ABC News Reports on Psychedelic Magic Mushrooms

Quite a surprise from the Google News site- the ABC News web site has published a Reuters article covering recent research into the beneficial effects of psilocybin mushrooms. Apparently 60% of the volunteers who received an extract of psilocybin reported a "full mystical experience".

But the interesting part  to me is the two month followup:

Two months after getting the drug, 79 percent of the volunteers said they felt a moderately or greatly increased well-being or life satisfaction, according to the report published in the journal Psychopharmacology.

Maybe we can't try and tease too much out of a wire story, but the  percentage of people from the study reporting a moderate or great increase in wellbeing evidently (according to this article) exceeds the apparent percentage of people who reported a mystical experience.

▶ _Dataset entries_:
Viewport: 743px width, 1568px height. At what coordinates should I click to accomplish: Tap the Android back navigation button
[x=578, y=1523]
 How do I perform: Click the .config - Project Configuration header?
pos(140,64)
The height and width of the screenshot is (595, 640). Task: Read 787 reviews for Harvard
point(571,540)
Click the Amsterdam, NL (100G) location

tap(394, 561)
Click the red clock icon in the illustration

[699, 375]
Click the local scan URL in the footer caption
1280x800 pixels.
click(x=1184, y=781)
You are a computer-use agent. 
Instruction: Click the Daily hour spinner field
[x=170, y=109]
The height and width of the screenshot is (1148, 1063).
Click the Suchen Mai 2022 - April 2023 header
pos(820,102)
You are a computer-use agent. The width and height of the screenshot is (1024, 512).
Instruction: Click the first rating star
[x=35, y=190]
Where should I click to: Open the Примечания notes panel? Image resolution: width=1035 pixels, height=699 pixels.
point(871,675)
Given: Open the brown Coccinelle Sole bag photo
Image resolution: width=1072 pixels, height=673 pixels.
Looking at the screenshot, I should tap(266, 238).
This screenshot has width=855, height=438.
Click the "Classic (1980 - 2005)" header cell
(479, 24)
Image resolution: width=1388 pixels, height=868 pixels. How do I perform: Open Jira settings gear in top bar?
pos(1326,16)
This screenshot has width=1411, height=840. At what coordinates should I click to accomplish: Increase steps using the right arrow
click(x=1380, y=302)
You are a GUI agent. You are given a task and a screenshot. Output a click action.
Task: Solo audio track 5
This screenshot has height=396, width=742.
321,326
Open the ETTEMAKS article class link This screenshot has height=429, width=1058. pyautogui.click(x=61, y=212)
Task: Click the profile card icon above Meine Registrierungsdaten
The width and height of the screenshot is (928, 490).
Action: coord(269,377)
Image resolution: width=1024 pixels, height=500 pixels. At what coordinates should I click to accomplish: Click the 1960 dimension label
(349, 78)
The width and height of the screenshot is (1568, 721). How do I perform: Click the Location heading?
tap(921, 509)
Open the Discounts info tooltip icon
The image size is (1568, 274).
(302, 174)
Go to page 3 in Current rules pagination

▶ _Work to complete_:
1. According to the magic mushrooms post, in which journal was the report published?
2. Repeat the magic mushrooms post from "But the interesting" up to and including "the journal Psychopharmacology.".
3. Go on with the magic mushrooms post from where it stops.

▶ _Outputs in order_:
1. Psychopharmacology

2.
But the interesting part  to me is the two month followup:

Two months after getting the drug, 79 percent of the volunteers said they felt a moderately or greatly increased well-being or life satisfaction, according to the report published in the journal Psychopharmacology.

3.
But other than this weird observation, perhaps we can ignore the means used to achieve a peak experience in this case and focus on the concept that peak experience can have lasting positive effects.
So are thosse of us using positive psychology, NLP, hypnosis, or even exercise and martial arts just chasing a high? I've heard that accusation leveled against  peak performance seekers many a time. Perhaps now, with research like this, we can begin to back up scientifically the lasting benefits of our personal mind tech.

Posted by Steve in Health and wellness, NLP / Hypnosis, Peak Performance, Religion | Permalink | Comments (0)

Insomnia Drug May Reverse Vegeative State

This article from the BBC explains the findings of doctors who have administered the insomnia drug Zolpidem to patients in a persistent vegetative state.

According to the article, the drug seems to awaken dormant areas of the brain which then act as a sort of failover circuit to function in place of the damaged areas of the patient's brain, allowing them to have conversations and even in one case catch a basketball.

Caution: the article quotes another doctor who questions whether they were truly in a PVS, but acknowledges that if they really were, then this finding is very interesting indeed. Perhaps some of those who awakened under this drug were actually afflicted by some other condition.

Either way, what an awesome reminder of our capacity to recover and to route around damage.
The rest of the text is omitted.